■ DATA EXCERPTS:

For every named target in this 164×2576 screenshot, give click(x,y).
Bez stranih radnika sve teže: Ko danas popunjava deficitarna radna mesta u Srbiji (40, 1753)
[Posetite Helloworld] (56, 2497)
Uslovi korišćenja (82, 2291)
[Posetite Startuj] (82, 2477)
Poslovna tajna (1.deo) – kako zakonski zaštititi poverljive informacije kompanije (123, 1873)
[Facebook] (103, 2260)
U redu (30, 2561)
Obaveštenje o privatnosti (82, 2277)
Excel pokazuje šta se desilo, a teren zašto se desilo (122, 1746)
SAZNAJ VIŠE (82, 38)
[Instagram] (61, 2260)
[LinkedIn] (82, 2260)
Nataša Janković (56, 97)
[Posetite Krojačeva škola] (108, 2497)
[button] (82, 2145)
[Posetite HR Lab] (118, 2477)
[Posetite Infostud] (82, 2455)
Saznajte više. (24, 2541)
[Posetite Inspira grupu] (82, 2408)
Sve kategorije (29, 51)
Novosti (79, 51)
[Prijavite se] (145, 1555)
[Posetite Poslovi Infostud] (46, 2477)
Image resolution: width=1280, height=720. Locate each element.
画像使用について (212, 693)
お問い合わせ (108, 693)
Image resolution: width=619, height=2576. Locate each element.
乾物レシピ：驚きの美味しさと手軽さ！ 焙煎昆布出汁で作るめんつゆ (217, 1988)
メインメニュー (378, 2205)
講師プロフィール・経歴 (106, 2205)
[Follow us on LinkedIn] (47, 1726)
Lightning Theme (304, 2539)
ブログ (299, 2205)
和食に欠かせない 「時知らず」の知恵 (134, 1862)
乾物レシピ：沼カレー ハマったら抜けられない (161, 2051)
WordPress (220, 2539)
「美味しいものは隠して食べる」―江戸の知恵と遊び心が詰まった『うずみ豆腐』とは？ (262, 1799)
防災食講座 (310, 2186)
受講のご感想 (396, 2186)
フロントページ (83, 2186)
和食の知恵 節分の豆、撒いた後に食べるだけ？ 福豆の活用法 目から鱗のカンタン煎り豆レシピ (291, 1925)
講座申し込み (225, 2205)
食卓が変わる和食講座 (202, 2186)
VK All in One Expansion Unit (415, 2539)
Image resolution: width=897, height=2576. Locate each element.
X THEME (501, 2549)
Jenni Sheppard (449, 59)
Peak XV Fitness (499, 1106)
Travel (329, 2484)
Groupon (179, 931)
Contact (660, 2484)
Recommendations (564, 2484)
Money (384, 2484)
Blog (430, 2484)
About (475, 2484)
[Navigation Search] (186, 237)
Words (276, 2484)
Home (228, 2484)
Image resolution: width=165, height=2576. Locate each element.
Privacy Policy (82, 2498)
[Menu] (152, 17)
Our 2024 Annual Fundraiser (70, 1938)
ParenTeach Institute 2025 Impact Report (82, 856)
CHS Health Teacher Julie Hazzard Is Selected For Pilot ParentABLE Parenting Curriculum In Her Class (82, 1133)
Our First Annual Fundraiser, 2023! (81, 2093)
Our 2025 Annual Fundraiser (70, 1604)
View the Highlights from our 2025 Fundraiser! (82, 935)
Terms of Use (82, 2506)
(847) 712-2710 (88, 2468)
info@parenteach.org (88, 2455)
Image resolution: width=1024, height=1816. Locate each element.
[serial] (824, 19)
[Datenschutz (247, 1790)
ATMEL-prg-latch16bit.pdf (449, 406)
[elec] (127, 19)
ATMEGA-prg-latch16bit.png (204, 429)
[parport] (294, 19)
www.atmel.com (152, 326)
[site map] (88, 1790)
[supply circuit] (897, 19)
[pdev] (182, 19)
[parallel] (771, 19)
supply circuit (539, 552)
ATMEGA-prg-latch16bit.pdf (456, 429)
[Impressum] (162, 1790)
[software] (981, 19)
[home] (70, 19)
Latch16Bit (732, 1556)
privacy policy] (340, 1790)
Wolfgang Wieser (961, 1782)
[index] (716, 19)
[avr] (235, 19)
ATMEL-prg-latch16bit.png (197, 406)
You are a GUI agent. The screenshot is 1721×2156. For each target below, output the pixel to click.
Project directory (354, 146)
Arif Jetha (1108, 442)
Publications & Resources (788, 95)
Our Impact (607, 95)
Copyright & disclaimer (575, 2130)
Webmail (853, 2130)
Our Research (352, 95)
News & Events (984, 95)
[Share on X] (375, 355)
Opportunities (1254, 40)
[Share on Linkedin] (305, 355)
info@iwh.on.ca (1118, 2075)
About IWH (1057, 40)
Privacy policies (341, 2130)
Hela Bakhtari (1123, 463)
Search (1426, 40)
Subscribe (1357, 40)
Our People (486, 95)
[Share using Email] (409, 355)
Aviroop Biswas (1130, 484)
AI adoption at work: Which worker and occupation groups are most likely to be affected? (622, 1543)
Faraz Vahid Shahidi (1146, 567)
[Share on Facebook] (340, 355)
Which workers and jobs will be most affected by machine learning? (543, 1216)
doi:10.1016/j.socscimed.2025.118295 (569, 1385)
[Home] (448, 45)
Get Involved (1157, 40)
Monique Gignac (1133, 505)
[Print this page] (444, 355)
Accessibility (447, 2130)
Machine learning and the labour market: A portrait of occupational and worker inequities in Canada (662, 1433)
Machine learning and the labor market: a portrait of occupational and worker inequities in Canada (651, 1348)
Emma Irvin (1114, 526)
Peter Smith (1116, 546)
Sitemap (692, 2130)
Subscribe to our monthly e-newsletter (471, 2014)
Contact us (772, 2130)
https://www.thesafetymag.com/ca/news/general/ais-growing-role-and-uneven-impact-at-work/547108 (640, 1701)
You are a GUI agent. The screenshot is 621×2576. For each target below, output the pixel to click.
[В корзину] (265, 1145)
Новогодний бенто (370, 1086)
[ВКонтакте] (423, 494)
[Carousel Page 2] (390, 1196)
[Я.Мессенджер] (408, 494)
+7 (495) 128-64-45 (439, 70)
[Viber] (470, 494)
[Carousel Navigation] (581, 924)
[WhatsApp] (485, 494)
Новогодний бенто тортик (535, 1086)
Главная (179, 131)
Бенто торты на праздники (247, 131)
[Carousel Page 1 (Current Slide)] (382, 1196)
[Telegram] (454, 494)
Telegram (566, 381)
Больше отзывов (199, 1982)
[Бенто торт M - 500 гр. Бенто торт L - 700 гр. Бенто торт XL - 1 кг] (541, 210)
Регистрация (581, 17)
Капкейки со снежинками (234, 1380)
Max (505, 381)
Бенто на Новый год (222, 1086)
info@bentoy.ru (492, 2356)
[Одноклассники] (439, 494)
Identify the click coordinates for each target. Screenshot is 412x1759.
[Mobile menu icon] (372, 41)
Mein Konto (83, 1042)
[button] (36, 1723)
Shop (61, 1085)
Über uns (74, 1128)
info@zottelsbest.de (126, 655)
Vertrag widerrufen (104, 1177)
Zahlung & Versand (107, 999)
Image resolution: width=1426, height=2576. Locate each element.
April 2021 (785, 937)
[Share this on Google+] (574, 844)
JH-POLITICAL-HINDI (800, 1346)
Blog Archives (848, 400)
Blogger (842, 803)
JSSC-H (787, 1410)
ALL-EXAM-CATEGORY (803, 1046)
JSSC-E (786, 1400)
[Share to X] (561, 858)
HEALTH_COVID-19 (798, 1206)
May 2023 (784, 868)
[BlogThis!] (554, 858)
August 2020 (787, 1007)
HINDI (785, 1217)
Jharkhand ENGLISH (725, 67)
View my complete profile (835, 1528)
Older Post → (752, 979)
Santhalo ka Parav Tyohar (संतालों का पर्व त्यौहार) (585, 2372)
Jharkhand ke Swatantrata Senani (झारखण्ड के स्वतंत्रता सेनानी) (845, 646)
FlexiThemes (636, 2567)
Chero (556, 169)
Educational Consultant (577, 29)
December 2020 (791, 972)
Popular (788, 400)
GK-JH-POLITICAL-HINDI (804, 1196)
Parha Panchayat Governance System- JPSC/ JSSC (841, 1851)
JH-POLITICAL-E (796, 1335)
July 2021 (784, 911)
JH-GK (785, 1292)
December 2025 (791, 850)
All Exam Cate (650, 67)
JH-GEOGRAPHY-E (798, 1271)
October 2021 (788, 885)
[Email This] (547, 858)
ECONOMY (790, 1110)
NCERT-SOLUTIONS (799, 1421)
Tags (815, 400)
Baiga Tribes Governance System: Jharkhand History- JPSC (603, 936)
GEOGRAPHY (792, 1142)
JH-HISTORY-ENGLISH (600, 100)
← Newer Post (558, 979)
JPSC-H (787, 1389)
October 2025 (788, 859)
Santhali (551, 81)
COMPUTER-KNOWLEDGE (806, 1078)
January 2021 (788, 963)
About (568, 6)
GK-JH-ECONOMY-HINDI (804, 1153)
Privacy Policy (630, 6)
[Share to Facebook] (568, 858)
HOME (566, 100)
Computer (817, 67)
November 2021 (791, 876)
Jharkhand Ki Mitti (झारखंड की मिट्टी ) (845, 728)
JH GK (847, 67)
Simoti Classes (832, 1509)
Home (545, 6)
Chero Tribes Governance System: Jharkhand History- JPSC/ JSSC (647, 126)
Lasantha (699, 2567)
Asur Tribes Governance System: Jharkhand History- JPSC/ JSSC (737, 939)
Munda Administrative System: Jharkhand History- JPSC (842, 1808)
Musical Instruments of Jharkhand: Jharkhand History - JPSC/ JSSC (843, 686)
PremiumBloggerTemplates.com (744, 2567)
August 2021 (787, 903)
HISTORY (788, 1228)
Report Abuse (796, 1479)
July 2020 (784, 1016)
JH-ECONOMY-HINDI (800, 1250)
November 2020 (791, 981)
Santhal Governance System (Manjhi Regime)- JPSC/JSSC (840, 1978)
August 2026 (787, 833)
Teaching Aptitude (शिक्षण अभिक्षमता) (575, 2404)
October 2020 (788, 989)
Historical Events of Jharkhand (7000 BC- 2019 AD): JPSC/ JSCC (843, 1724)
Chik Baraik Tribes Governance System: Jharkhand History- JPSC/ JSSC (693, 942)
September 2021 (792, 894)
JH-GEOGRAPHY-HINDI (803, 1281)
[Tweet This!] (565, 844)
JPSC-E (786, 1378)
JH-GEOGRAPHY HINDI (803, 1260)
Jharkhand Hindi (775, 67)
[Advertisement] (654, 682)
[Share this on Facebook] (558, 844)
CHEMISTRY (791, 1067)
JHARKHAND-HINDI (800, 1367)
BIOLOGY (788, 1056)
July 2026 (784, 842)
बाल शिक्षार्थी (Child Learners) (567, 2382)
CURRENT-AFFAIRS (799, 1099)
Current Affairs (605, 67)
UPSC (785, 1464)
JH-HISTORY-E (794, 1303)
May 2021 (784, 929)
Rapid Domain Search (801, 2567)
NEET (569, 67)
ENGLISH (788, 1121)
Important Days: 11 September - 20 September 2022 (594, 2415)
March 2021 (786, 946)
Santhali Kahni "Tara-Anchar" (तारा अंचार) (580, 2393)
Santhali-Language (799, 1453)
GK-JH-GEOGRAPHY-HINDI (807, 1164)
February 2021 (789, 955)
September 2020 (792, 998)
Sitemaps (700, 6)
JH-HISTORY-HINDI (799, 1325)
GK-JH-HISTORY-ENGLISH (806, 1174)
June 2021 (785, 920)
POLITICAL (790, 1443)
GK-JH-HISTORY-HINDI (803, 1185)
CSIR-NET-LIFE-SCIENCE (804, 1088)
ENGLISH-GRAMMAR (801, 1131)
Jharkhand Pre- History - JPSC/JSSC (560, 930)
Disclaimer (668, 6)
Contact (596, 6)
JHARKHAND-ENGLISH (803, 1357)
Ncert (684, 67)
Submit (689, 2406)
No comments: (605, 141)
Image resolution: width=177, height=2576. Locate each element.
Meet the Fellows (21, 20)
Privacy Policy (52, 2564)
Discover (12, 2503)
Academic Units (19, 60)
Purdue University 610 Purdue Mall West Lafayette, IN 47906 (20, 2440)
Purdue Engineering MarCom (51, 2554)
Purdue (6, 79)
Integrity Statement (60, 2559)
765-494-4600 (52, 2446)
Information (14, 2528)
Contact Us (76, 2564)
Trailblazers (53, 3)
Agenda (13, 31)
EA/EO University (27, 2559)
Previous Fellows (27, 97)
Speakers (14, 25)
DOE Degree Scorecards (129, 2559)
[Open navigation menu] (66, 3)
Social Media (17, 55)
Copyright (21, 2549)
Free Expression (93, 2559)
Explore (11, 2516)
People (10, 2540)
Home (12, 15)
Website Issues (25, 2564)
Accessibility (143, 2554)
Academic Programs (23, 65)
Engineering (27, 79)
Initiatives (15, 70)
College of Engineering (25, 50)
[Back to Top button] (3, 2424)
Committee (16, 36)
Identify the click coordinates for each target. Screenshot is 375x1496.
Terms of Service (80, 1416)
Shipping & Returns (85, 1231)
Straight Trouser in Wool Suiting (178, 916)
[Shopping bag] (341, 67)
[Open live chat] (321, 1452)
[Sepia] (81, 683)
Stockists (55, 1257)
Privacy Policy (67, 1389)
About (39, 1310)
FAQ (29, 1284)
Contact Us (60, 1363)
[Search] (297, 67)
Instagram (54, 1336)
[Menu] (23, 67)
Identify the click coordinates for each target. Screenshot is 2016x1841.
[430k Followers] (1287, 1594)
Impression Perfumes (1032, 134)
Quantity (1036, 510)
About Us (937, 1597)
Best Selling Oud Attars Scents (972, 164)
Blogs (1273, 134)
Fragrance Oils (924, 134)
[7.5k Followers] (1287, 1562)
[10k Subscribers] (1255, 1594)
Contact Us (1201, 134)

■ EXERCISE: The lines from the top of the data above down to the line containing "[Posetite Startuj] (82, 2477)" are to be copied exactly; no other line should appear.

■ ANSWER AREA:
For every named target in this 164×2576 screenshot, give click(x,y).
Bez stranih radnika sve teže: Ko danas popunjava deficitarna radna mesta u Srbiji (40, 1753)
[Posetite Helloworld] (56, 2497)
Uslovi korišćenja (82, 2291)
[Posetite Startuj] (82, 2477)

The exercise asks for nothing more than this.